- [What the task requires]
Only lines with the string "agent" matter here; gather them from the material below.

*** Data provided

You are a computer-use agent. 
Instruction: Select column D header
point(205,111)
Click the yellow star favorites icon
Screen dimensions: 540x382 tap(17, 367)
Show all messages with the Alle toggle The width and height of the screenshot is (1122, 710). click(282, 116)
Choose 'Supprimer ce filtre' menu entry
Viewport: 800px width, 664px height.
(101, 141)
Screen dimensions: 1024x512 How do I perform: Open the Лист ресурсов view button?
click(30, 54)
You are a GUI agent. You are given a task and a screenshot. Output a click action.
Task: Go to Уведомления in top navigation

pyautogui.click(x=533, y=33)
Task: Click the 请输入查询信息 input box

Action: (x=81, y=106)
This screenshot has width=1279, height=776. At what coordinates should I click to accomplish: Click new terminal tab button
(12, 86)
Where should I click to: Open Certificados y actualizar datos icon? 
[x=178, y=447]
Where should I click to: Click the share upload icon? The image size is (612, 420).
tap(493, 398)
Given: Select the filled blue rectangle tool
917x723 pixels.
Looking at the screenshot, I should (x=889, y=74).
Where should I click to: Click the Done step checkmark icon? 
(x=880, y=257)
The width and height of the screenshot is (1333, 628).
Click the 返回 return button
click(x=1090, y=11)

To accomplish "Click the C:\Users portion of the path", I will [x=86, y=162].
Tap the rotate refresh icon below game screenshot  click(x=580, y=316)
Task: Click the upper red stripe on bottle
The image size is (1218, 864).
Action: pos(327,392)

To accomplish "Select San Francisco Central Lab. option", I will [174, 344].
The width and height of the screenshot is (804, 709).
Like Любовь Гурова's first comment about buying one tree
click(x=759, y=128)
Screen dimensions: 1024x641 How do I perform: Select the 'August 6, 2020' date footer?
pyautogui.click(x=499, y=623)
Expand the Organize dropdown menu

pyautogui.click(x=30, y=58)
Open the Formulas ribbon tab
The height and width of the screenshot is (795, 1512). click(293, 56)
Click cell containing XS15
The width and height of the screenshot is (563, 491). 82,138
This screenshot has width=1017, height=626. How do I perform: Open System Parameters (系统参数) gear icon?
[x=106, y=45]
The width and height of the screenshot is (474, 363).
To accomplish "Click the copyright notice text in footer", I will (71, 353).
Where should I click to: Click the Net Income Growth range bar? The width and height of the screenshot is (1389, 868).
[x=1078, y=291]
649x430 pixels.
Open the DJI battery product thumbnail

******

- [Answer for this exercise]
You are a computer-use agent. 
You are a GUI agent. You are given a task and a screenshot. Output a click action.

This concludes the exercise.